▶ _TASK PROMPT_
Render the lines from the line containing "Select the red" through the line containing "pos(224,114)" as a JSON list of strings, one string per line, omitting blank lines.

▶ _INFORMATION PROVIDED_
==*==
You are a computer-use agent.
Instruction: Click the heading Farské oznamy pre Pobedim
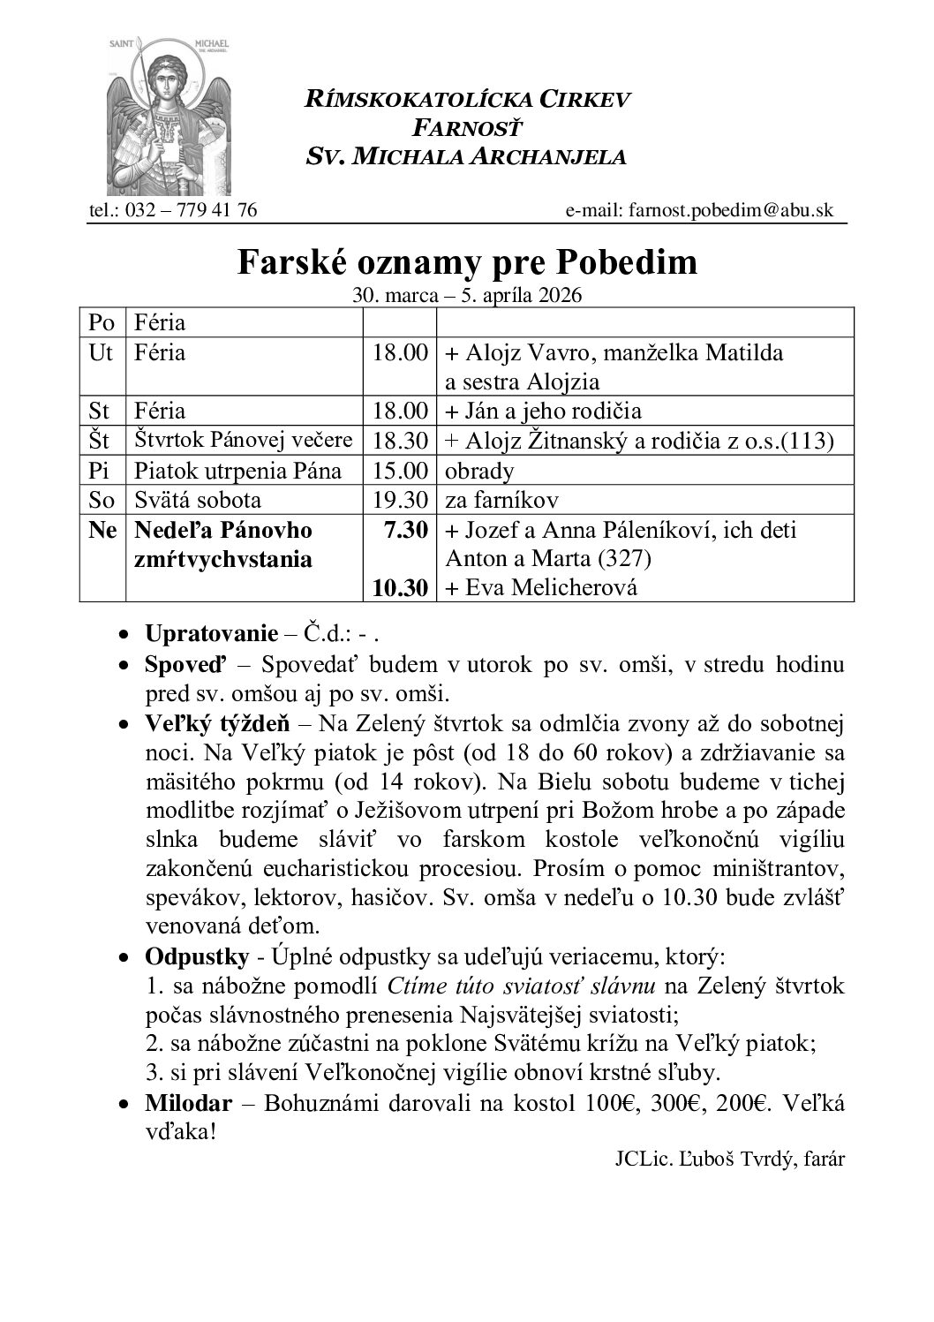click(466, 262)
==*==
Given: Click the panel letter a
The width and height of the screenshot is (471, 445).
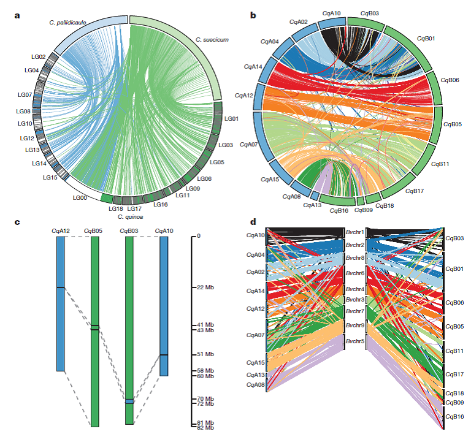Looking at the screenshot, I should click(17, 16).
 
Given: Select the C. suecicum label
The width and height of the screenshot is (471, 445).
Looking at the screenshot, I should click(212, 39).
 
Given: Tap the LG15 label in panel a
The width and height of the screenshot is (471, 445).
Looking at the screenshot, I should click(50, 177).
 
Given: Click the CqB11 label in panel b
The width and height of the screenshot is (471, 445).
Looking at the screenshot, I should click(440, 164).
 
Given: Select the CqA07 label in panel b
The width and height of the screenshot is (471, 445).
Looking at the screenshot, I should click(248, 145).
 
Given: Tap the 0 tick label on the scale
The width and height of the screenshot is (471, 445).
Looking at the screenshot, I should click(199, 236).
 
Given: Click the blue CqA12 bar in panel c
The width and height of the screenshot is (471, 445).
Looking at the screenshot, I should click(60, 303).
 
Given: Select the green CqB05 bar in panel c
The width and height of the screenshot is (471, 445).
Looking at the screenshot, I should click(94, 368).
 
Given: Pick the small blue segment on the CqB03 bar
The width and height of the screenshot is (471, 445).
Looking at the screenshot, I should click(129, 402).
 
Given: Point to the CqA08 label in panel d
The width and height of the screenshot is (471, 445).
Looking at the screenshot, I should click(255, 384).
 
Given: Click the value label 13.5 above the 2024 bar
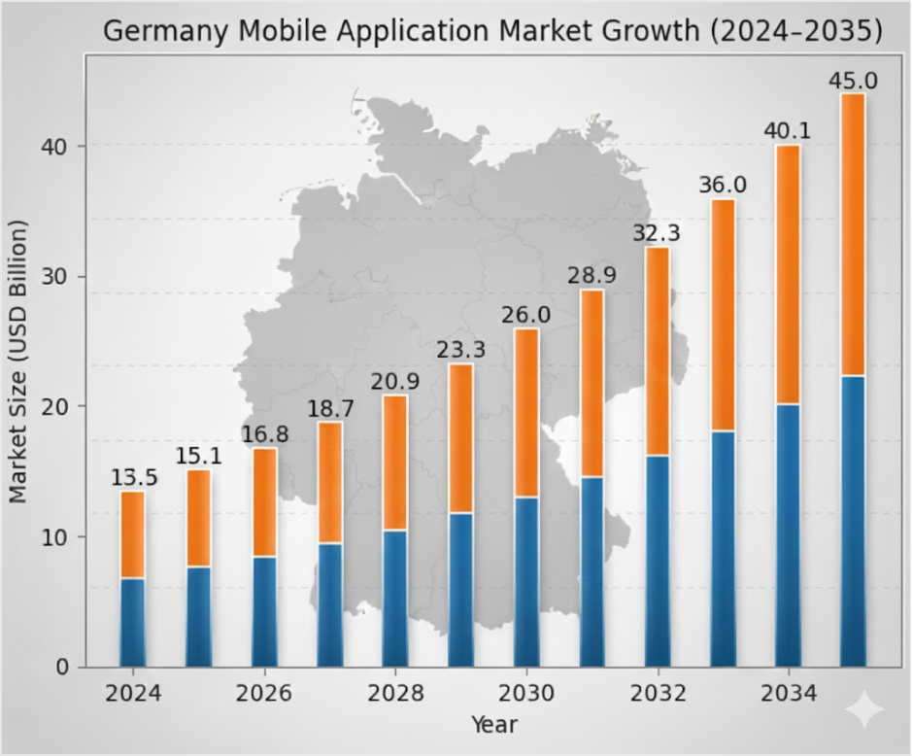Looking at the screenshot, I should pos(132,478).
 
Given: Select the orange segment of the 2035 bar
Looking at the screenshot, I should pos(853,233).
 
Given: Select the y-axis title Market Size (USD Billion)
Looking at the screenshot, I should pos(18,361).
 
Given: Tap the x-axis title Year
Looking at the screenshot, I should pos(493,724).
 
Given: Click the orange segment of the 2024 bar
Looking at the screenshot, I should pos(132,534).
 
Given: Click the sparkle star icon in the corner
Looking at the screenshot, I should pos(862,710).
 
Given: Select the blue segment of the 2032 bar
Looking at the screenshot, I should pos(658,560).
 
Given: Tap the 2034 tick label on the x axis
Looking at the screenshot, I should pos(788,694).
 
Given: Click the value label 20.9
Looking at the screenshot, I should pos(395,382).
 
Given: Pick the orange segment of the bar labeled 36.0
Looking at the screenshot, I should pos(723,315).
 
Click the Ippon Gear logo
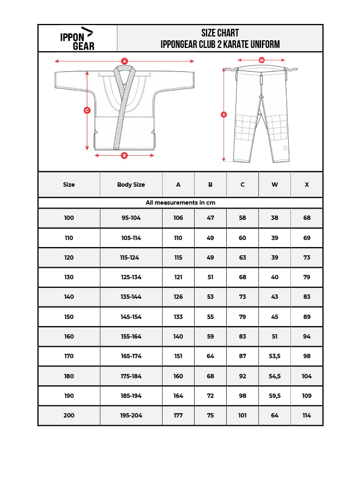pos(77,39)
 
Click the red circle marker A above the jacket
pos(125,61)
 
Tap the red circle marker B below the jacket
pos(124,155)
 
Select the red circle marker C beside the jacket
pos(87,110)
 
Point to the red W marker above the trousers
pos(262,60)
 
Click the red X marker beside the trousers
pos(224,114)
==*==
▶ _RESULT OF THE EXERCISE_
[
  "Select the red circle marker C beside the jacket",
  "pos(87,110)",
  "Point to the red W marker above the trousers",
  "pos(262,60)",
  "Click the red X marker beside the trousers",
  "pos(224,114)"
]